Connecticut may be the richest state in the country, on a per capita basis, but it's racked up a sizable debt worth more than $53 billion – and it could be taxpayers who are forced to bail out the Constitution State, according to the former governor of Indiana.

“Someone’s going to the barbershop,” Mitch Daniels, a Republican, said during an interview with FOX Business’ Stuart Varney on Thursday. “The first will be the taxpayers, already beleaguered in some of these states.”

And Connecticut isn’t the only state struggling with a debt crisis: California, Illinois, New Jersey and New York are unable to make pension payments to retired government workers.

In Illinois, for instance, vendors wait months to be paid by a government that’s $30 billion in debt, and one whose bonds are just one notch above junk bond status, according to Daniels. New York’s more than $356 billion in debt; New Jersey more than $104 billion; and California more than $428 billion.

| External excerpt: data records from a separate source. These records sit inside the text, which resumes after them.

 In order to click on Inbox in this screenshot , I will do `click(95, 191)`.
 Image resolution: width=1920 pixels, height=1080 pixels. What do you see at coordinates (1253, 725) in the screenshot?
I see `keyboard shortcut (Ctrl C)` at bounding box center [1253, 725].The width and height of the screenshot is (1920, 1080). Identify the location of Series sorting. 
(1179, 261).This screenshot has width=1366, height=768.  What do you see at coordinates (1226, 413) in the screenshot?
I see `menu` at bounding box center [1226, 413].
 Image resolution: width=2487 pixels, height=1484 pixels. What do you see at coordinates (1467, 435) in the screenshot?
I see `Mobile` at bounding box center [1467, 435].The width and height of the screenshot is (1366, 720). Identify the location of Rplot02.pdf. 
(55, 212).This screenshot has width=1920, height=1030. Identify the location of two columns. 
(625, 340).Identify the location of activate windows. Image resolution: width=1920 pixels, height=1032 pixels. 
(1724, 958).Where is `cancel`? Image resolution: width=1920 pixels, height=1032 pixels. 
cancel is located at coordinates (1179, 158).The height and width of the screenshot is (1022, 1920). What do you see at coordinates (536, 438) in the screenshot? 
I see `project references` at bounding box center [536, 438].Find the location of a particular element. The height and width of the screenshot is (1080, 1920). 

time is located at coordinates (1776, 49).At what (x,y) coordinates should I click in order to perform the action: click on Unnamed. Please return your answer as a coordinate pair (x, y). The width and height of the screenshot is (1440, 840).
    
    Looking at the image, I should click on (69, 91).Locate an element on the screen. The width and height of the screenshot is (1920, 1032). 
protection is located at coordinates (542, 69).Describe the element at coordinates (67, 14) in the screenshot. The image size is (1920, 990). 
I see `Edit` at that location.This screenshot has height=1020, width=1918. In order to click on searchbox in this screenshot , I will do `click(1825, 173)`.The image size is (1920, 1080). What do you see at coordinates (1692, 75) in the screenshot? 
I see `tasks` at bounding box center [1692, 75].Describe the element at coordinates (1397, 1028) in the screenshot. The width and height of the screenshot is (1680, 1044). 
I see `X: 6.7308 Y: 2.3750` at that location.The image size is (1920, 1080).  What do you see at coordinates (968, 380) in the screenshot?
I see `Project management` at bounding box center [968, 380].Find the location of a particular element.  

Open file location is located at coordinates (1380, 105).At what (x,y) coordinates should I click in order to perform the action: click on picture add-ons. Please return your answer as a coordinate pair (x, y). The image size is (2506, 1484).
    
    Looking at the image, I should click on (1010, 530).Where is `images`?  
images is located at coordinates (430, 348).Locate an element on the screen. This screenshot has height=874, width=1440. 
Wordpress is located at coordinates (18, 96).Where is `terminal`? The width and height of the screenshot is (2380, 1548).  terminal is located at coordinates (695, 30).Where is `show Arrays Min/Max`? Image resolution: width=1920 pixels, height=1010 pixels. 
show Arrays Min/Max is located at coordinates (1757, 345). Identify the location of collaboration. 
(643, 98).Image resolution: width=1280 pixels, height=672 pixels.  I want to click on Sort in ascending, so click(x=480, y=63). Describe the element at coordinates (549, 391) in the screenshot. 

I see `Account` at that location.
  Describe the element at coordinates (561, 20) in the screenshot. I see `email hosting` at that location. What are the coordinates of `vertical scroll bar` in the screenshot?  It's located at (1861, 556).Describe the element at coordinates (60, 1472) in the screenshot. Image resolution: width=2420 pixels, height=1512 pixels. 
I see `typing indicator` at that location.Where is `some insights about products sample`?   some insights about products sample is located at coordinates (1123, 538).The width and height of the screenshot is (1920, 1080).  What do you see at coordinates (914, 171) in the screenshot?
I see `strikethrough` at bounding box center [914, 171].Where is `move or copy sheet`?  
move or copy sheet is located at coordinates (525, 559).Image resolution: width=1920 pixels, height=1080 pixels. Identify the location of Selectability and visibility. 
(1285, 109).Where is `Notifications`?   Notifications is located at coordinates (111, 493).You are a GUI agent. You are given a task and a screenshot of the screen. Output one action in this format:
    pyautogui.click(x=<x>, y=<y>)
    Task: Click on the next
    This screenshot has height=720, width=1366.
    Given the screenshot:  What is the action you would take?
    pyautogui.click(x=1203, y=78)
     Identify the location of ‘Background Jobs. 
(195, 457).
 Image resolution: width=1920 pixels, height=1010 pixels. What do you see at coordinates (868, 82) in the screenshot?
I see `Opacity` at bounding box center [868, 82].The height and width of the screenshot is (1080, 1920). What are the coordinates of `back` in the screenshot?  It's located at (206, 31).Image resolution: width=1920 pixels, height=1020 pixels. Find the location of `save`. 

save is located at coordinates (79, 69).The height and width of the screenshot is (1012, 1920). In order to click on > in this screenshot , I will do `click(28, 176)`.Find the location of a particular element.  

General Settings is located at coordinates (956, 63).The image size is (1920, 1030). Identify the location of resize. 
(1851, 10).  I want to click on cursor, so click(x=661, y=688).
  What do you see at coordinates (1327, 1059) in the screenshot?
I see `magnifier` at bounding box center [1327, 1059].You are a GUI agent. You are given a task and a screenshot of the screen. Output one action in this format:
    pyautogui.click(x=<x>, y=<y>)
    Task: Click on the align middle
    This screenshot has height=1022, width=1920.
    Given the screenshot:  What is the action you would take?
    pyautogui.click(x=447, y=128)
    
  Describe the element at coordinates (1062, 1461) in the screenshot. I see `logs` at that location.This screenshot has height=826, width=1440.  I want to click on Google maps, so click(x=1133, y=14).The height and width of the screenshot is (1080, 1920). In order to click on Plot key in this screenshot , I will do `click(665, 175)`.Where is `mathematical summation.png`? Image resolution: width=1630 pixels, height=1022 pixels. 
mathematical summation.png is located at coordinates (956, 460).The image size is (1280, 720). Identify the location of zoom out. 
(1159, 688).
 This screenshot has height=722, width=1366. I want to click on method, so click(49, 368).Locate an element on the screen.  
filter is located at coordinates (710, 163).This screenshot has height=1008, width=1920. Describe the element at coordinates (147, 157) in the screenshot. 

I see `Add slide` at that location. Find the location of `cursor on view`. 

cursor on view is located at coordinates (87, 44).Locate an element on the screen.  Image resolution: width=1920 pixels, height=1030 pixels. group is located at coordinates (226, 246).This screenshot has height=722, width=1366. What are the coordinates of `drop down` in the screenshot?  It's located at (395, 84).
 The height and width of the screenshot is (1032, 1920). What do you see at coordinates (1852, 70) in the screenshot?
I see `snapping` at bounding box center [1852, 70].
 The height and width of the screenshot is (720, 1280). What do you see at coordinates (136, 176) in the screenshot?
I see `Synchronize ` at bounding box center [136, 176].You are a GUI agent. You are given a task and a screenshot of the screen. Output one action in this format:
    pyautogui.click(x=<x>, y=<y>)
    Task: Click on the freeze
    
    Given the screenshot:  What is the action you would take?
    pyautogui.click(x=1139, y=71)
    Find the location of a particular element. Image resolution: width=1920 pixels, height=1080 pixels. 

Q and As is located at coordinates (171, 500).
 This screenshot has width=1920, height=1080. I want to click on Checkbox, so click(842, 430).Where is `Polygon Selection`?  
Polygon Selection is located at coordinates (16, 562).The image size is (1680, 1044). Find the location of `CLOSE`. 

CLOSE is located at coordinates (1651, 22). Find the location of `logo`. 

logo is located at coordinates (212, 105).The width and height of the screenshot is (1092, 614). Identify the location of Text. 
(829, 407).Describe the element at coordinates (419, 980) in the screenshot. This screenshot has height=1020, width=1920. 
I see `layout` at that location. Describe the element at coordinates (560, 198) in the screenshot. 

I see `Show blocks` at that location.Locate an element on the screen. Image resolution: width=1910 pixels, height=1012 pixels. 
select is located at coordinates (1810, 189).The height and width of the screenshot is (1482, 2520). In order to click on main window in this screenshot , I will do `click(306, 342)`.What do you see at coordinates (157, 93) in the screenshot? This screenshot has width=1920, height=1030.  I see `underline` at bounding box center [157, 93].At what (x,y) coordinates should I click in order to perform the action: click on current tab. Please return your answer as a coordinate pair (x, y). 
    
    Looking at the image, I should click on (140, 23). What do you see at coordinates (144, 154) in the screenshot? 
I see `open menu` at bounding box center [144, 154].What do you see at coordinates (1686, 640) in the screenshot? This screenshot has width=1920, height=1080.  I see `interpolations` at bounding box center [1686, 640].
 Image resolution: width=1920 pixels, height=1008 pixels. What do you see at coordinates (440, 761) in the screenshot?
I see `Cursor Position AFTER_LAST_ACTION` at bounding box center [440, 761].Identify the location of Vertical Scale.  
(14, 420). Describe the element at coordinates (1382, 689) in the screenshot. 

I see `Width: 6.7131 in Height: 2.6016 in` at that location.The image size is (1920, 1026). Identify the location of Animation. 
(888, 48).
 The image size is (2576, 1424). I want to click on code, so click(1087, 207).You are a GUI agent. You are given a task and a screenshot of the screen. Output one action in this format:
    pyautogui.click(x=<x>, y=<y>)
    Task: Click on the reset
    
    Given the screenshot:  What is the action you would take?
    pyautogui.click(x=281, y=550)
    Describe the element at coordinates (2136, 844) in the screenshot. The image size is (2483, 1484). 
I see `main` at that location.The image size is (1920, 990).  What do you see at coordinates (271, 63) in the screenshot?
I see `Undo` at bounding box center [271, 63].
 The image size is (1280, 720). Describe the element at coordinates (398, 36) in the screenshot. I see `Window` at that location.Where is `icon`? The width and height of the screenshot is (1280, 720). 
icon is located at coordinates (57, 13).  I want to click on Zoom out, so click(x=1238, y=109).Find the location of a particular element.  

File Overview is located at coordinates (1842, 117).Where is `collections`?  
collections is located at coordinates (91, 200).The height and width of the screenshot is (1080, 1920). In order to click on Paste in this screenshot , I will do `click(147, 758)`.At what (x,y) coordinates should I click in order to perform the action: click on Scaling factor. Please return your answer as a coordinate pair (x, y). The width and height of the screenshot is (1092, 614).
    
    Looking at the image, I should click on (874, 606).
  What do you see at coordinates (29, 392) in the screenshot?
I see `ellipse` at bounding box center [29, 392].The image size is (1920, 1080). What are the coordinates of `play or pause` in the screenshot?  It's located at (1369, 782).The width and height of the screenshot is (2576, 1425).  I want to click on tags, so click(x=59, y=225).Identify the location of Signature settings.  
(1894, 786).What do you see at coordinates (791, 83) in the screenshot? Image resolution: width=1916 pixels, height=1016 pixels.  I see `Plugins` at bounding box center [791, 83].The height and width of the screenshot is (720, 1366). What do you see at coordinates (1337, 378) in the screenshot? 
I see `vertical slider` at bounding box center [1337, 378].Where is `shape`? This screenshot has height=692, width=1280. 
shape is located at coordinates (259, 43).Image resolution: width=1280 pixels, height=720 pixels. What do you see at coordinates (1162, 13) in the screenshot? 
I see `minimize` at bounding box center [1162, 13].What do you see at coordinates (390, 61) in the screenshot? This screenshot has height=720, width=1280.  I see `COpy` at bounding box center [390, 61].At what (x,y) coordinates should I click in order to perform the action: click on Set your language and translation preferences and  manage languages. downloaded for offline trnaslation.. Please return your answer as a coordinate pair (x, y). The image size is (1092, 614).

“They’re just one of a number of states, including some of the biggest states, that are in deep water,” Daniels said. “I think it is irretrievable. Pensions is the core of it. It’s not the only fiscal recklessness that they have practiced, but in some of those cases, the bill are genuinely unpayable.”

Most likely, he said, the debt will fall on state taxpayers. He warned, however, that some of these states need to be cautious about raising already high taxes that would likely not come close to the debt they’ve already racked up.

“There may be a way in some states to have a reset of the pension obligations, although in some places, they’ve actually been constitutionally protected,” he said.